His heartbeat seemed oddly loud with my ear pressed against his neck. It briefly overwhelmed the sound of my own inner drums. It mingled and harmonized with them, taking over the rhythm line for the few seconds that passed before he pulled away, leaving me blinking and newly confused.

“I didn’t get better because I wasn’t sick,” he said, with the utmost patience. “I never had the so-called ‘sleepwalking sickness.’ I never lost control of my own mind. And I always knew that you’d come back to us, my sweet Sal. You’d have to see the light sooner or later. It shines right through the branches, doesn’t it?”
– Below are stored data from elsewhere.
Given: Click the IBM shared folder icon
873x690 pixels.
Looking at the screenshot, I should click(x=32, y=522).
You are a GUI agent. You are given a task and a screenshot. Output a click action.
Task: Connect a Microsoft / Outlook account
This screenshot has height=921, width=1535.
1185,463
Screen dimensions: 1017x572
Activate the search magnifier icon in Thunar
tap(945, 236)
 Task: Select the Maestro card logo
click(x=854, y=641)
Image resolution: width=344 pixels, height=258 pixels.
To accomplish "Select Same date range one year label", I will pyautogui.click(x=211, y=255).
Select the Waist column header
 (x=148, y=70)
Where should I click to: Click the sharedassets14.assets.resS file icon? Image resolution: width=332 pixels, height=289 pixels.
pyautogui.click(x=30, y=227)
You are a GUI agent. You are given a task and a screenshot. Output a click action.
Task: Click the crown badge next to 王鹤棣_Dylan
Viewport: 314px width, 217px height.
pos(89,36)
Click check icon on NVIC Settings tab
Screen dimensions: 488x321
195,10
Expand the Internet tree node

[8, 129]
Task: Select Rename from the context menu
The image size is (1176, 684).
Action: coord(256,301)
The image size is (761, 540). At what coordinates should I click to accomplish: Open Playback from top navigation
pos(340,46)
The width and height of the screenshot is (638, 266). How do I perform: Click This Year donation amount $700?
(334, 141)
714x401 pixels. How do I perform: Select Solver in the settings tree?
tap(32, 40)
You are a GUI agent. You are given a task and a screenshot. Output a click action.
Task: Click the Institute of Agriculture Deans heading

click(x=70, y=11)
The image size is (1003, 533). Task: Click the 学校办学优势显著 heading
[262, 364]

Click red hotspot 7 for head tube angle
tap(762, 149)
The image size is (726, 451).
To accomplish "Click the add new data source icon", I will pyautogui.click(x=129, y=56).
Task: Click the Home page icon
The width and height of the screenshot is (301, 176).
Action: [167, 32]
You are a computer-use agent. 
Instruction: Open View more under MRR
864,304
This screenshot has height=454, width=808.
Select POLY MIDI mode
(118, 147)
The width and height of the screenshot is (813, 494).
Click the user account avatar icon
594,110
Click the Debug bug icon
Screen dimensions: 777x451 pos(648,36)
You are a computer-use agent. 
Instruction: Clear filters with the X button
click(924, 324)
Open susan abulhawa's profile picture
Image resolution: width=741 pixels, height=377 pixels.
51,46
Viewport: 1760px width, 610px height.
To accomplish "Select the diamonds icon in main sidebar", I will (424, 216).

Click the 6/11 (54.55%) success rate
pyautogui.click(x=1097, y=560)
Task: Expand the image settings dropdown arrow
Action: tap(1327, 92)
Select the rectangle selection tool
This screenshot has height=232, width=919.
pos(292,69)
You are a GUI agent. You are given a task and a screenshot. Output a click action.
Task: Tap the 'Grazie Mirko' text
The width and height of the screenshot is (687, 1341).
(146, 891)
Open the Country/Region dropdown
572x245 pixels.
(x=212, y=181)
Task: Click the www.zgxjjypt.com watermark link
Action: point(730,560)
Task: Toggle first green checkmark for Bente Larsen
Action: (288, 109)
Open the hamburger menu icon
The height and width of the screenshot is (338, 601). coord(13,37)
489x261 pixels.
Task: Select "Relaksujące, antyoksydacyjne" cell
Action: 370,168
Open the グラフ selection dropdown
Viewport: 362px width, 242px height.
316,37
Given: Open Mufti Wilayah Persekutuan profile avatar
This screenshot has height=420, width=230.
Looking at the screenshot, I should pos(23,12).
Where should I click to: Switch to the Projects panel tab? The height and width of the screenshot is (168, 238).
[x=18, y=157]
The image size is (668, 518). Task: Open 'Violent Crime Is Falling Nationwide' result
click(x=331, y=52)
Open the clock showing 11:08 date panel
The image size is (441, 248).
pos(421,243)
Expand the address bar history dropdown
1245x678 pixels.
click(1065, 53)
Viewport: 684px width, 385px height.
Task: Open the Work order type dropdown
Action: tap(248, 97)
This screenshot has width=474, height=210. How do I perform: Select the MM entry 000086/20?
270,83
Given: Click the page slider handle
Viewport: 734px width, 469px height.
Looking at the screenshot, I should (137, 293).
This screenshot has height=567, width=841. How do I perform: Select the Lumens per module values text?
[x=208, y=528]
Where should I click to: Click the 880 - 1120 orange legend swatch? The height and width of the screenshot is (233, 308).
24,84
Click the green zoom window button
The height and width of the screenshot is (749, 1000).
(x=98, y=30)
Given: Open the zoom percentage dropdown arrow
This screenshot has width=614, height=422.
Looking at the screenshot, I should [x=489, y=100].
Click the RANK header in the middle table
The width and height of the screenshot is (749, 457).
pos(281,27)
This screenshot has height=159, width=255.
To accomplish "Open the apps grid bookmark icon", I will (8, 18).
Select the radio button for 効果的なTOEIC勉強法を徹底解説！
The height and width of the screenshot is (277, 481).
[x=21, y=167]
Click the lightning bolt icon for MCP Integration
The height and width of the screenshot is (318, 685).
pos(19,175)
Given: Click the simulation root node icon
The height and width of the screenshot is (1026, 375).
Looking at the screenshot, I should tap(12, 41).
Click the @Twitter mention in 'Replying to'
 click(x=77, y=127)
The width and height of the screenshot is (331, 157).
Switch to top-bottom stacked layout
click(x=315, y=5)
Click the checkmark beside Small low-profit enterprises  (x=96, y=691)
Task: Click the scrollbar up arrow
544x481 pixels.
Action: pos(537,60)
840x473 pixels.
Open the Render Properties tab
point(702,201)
“What are you talking about?”

“He’s talking about the thumb drive,” said Dr. Sanjiv. She sounded almost bored. “We know you stole those files off of Dr. Banks’s computer, and we want you to give them to us. This doesn’t have to be difficult, or complicated. Just hand over the thumb drive. You can even get into the ultrasound chamber for real after that, if you want to.”

I stared at her. “What?”

“There are never just two sides in anything,” said Sherman. “Children’s games, maybe, but we’re not children, and this is not a game. Not even you are a child, my dear, for all that you’re only a little over six years old. You’re old enough to make your own decisions, live your own life, and be drafted into someone else’s war, whether you want to be or not.”

“But… but you work here,” I protested. “Why do you need my thumb drive?”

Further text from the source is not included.